Uncle Bob Martin worked for me a couple of times in the 70s. He was slow and steady but was accomplishing something with every motion. He was my maternal grandmother, Nancy’s brother.
Uncle Bob’s oldest son Butch Martin worked for me several times. We was opposite of his Dad. He was fast and all over everything, but man could he move dirt. You just always knew it wouldn’t last long, before he’d twist off and not show up. Each time I’d swear that was the last. But he had an uncanny way of arriving when you most needed someone in the seat of that dozer, so I’d put him back to work each time.
He traveled to Houston with us in 1977 and when we left a few months later he hired on with a dirt contractor that he stayed with for many years – until his death. (he did leave the other company and came back to Austin for a short while in the mid 80s.)

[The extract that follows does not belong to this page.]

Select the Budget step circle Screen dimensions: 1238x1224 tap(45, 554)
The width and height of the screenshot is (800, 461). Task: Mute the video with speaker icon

We had just bought a nice 30 acre tract of ground in Dripping Springs and had moved a D-8 in to it to build a stock tank up close to the front of the place.
I said Butch, this is about how big I want it and make it as deep as you can.
I showed him a nice live oak tree that had a beautiful large swooping 6” diameter limb that traveled across the ground. It was the center piece and Madeline and I had decided how to incorporate that low limb into our new entry.
“Do not get near that limb, Butch”.
I came back that afternoon and Butch had the stock tank finished. It was beautifully dressed and ready for seeding. I was expecting it to take a month of me working on weekends and afternoons to complete.
I then looked over at the beautiful low swooping limb. Butch had backed the track of that dozer along the full length of it, the grousers leaving it chopped into very consistent short pieces of firewood. Each piece was the length between each track grouser.


I was speechless. That was the only day Butch worked that time.